## Stored data
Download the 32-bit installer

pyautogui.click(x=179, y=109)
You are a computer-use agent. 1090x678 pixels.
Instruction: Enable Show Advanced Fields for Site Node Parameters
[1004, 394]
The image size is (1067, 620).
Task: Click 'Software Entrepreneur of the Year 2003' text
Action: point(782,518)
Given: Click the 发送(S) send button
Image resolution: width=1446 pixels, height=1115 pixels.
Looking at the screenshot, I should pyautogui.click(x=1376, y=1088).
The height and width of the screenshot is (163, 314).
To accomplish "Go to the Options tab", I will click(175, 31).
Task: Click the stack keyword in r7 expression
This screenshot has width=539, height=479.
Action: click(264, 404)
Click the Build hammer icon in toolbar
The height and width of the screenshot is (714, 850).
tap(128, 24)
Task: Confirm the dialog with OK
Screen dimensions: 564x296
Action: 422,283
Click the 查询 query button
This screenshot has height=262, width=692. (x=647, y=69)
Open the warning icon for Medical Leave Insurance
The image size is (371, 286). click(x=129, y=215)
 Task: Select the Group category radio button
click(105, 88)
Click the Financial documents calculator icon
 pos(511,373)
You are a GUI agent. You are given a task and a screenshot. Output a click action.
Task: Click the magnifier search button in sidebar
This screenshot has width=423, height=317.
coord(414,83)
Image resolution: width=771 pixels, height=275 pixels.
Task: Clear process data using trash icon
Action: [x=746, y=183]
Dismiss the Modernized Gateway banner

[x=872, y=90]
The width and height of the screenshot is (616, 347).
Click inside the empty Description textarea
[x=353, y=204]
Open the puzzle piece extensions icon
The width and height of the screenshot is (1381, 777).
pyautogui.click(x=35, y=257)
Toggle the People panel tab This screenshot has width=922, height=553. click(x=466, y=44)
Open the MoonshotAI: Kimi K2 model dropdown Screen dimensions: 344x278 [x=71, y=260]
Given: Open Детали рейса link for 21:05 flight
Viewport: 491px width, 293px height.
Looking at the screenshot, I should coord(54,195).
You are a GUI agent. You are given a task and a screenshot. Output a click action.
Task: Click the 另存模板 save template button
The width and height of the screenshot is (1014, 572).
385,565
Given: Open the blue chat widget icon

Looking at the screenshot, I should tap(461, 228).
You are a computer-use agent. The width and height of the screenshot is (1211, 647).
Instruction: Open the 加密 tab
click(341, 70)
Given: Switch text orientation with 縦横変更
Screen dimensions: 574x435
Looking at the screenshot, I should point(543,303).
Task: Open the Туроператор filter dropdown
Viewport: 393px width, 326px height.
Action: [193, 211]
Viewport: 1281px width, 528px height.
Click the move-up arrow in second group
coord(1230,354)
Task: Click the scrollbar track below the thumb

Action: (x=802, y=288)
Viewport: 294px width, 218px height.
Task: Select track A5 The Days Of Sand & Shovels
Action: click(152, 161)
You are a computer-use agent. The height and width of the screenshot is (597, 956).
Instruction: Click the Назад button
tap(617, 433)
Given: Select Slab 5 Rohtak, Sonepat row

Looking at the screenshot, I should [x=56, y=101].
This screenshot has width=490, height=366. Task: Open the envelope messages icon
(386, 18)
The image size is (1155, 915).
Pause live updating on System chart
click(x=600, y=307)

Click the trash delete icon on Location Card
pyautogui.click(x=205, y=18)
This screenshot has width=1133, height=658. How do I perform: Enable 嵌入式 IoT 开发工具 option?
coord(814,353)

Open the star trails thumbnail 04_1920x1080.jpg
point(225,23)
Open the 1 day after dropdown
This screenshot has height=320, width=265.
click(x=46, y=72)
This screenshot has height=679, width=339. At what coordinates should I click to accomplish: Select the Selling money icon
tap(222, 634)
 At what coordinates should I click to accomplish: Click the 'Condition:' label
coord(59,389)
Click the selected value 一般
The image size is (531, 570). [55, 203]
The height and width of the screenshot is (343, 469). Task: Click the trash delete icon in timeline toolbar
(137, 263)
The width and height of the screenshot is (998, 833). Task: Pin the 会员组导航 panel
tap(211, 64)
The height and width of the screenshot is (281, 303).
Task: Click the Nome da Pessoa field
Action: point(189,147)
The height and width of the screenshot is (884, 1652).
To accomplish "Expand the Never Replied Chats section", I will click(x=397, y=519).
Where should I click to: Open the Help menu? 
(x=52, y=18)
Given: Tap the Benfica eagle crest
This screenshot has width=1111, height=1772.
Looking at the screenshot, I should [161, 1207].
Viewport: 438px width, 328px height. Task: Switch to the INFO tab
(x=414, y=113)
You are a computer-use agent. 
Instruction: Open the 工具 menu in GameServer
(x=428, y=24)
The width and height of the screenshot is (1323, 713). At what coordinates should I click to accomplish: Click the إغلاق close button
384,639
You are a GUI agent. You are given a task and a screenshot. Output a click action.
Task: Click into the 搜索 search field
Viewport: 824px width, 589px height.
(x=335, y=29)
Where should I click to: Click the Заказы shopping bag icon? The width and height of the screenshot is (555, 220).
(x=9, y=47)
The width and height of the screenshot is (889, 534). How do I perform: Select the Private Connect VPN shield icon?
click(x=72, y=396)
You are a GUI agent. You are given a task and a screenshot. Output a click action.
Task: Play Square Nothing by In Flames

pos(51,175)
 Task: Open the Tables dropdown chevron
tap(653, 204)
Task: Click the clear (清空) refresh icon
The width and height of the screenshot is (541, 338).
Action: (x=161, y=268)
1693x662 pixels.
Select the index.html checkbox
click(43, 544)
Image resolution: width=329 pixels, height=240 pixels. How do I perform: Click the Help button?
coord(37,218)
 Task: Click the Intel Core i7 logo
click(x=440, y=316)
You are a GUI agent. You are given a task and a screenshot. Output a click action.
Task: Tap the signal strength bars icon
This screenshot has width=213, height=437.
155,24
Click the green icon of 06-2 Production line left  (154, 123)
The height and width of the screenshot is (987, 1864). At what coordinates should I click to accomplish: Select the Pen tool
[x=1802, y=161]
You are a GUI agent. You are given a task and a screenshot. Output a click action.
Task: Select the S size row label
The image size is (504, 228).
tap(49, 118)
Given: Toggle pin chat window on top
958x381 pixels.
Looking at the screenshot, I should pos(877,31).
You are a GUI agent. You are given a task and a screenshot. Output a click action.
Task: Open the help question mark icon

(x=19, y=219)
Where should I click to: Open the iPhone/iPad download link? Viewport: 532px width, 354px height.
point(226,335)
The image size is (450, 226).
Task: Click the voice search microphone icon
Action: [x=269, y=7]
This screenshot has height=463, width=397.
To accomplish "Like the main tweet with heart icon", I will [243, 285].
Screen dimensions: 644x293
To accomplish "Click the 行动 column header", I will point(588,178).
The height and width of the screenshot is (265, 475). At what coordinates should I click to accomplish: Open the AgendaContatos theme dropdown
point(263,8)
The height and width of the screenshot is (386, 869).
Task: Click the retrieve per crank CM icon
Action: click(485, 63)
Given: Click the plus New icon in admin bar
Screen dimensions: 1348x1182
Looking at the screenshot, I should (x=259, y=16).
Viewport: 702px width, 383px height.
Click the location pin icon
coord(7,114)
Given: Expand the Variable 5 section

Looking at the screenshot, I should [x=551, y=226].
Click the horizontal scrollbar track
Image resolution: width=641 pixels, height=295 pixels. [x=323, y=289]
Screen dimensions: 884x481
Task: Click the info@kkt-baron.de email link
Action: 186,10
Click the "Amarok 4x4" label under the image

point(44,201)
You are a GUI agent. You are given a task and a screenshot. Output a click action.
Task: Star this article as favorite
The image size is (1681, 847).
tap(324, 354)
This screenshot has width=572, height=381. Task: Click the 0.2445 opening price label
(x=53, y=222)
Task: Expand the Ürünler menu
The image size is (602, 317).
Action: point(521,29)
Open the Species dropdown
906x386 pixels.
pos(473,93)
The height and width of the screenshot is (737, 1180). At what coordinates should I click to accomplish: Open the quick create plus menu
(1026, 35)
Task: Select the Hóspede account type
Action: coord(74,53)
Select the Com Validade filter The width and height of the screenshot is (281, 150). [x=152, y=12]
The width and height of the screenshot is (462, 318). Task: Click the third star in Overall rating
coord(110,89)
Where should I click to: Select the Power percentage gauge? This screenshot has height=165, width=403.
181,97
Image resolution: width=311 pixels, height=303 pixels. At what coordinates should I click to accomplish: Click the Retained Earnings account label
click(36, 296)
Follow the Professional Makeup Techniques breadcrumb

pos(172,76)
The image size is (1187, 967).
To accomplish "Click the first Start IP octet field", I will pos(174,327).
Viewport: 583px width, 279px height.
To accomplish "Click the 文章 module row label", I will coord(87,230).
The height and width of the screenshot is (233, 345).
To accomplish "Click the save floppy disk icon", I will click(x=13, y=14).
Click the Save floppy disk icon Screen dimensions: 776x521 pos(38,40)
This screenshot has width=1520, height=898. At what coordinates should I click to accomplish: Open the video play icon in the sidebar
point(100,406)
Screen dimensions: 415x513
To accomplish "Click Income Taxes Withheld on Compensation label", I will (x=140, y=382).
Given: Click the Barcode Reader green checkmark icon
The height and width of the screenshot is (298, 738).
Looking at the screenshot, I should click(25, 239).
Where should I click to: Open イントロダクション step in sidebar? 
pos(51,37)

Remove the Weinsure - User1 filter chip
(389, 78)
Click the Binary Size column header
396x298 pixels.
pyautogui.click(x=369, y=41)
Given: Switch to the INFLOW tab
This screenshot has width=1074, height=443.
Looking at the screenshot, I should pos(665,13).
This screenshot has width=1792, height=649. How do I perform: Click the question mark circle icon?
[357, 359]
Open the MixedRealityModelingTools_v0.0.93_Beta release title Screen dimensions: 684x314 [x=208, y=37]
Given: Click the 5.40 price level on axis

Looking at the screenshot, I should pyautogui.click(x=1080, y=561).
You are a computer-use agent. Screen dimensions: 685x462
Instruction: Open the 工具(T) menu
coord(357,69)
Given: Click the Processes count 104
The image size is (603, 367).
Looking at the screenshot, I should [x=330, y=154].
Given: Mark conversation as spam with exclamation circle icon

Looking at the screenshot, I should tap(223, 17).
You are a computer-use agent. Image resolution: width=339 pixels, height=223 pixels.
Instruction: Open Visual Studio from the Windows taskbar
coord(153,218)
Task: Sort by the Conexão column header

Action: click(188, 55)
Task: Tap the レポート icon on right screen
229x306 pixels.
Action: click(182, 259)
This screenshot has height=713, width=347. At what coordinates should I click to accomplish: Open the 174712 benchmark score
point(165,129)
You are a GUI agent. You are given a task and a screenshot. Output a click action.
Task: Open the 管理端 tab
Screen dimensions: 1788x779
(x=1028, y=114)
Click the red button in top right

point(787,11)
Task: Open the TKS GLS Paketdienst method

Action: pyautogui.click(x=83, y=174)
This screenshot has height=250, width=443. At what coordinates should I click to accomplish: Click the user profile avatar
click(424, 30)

## Work to be completed
Output each line of the listing in which the string "Toggle" is found.

## Output for this task
Toggle the People panel tab This screenshot has width=922, height=553. click(x=466, y=44)
Given: Toggle pin chat window on top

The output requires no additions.